The use of the silent E, for instance, makes very good sense: scribes were trying to find a way of indicating a long preceding vowel sound: that gives us the difference between “run” and “rune”. Approaching from the other direction was a monk named Orrm at the turn of the 13th-century. He suggested doubling consonants up to indicated a preceding short vowel: “hopping” as opposed to “hoping”. When scribes were being paid by the inch, maximalism could be profitable. Why write “run” when you could write “runne”? Kerching!

Spelling has been influenced by a whole range of complicated but perfectly decipherable factors. It has been influenced by the source languages of loanwords or by the mother-tongues of the scribes writing things down (French scribes after the conquest didn't like Anglo-Saxon words that ended in -s, for example, so they substituted -ce, giving us “mice”, “lice” and “ice” among others). It has been influenced by analogy (sometimes sensible, sometimes mistaken) with other words already in the language — “could”, for instance, acquired its “l” because of its association with “would” and “should”. It has been influenced by ease of writing (which explains why Z, despite being an incredibly common sound, is a rare letter), by ease of reading, or by the need to mark words out from already-established homophones.

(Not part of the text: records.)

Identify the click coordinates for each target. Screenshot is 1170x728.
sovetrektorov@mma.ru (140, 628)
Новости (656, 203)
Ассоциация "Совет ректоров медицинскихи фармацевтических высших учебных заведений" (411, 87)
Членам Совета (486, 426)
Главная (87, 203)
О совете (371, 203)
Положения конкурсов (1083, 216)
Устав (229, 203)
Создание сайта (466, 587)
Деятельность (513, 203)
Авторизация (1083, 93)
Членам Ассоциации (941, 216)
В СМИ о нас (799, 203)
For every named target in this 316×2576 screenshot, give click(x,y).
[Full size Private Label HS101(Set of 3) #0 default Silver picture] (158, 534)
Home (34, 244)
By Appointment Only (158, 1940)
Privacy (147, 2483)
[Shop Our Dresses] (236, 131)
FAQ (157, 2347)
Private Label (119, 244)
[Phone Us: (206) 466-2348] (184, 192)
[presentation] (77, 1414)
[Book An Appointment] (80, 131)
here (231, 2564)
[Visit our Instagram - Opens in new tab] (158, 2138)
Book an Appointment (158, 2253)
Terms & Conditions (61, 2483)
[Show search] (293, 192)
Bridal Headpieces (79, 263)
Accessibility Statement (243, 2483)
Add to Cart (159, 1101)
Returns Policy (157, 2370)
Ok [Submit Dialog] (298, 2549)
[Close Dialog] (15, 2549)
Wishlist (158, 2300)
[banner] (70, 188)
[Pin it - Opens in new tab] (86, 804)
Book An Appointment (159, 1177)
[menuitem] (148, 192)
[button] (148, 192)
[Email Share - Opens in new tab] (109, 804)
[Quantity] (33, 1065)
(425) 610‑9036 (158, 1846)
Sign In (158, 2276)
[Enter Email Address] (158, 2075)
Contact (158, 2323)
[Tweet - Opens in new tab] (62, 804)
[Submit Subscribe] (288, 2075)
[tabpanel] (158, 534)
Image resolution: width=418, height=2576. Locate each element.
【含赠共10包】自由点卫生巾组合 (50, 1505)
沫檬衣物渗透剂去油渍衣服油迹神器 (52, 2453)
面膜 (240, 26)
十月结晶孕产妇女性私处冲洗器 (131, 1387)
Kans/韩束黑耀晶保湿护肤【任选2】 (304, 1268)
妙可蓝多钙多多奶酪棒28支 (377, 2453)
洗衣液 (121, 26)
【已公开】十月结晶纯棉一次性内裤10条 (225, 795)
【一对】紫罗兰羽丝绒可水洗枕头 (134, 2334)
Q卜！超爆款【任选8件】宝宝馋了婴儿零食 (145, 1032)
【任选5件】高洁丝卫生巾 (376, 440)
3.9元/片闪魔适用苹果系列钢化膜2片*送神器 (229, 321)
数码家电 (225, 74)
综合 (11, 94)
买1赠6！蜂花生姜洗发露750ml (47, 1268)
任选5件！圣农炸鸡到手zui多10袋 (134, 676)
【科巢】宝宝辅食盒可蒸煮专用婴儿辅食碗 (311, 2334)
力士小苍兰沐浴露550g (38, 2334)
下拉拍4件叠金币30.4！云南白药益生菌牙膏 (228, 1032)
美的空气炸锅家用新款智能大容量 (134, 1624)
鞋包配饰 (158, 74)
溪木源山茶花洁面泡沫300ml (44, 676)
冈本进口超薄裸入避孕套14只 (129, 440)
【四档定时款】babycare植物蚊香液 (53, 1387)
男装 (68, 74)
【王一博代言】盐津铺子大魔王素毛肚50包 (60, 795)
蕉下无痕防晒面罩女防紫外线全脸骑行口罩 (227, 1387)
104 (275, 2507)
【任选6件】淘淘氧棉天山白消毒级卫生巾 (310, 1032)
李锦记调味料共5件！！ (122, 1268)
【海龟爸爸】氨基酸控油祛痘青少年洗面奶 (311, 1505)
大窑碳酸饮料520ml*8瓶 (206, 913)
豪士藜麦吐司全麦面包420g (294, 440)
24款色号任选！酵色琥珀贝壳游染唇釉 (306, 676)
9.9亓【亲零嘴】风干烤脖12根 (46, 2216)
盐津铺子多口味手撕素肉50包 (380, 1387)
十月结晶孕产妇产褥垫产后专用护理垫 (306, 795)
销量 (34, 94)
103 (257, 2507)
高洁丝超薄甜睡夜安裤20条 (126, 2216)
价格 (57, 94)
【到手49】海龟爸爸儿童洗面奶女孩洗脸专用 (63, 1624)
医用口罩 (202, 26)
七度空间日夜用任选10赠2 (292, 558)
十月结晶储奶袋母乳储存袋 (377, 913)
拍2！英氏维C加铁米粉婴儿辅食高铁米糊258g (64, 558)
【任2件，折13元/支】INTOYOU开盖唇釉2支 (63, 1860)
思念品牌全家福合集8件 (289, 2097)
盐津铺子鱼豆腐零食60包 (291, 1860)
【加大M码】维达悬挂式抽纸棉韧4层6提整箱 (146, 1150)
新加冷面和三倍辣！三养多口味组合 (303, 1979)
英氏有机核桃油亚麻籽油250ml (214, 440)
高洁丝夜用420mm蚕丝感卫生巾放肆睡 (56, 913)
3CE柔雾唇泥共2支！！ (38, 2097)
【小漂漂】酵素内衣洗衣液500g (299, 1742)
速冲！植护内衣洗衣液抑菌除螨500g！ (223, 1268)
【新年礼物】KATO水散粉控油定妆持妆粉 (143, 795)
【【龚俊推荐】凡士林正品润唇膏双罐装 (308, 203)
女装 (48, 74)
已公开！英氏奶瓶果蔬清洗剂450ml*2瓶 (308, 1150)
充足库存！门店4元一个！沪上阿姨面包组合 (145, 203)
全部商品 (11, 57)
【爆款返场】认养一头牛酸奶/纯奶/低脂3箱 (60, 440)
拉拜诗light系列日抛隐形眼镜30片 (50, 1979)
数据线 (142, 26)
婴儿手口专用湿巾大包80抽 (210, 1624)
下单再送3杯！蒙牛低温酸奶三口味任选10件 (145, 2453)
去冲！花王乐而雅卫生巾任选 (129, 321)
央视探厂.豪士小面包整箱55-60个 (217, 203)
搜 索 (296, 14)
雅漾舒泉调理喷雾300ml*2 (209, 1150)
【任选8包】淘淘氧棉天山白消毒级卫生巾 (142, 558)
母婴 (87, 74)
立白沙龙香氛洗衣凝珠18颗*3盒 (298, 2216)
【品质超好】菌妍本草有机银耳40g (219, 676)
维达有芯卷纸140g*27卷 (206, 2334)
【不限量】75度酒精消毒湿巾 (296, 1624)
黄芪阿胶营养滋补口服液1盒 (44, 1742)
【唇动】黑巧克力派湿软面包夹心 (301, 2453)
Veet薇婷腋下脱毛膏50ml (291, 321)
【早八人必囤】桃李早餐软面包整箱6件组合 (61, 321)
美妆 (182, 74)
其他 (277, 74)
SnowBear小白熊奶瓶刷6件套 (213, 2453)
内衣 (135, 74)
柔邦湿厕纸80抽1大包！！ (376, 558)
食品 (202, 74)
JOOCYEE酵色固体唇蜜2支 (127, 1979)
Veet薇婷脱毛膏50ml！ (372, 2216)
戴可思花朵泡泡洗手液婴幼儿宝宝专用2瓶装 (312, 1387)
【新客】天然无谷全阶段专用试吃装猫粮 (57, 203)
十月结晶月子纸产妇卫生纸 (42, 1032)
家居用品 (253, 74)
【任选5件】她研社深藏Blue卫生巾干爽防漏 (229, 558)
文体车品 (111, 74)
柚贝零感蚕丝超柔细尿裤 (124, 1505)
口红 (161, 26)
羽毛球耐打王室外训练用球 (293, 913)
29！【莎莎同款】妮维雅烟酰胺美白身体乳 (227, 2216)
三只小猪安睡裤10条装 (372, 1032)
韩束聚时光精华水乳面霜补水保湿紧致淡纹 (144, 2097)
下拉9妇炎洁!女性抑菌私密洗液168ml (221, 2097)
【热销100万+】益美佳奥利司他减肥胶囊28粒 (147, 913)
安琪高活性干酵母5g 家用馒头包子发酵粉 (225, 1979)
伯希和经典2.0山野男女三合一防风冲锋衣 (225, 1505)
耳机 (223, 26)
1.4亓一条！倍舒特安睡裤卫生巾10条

“Stake”, for a pointy bit of wood, was already in the lexicon when the slab of meat came along in the 15th century. So after experiments with “steike”, “steyke”, “styke”, “steke” and “steake” it took its present form, and is now the only “-eak” word to rhyme with “break”. The thing on the end of your foot used to be called either “toe” or “too” in Middle English — but since one heard the word “too” too often (it having already amicably separated from its homophone “to”) it made sense to make that too “toe”.

What of the H in “ghost”? The word in Anglo-Saxon didn't have it: the Holy Ghost was a “Hali Gast”, and Chaucer's ghosts remained, likewise, H-free. But when William Caxton set up shop in London he needed compositors, and, of course, there weren't any English ones available. So he imported them — among their number the splendidly named Wynkyn de Worde — from the continent. They spoke Flemish, so “if a word reminded them of its Flemish counterpart, why not spell it the Flemish way?” A Flemish spook was called a “gheest” — and so “ghost” came in as a variation. By the end of the 16th century, “ghost” had seen off “gost” — and “aghast” and “ghastly” had seen off “agast” and “gastly”. Crystal salts his work liberally with such good examples, and is able to argue that English spelling makes sense without feeling obliged to pretend that's the same thing as being simple. More than one chapter ends with words to the effect: “If you think that's the last of the exceptions, brace yourself ...”

Crystal's practical burden, set out in two short appendix chapters, is that spelling can be, and would be better, taught in linguistic context: if you can explain why “accommodate” came to be spelt like that, it stands a better chance of sticking in the mind. And yes, he says: spelling can be fun. I agree. James Joyce transcribed the noise a cat makes as: “Mrkgnao”. That is surely something that everyone from dame-school prescriptivists to the most freewheeling of linguistic fieldworkers can agree is obviously ... well, correct.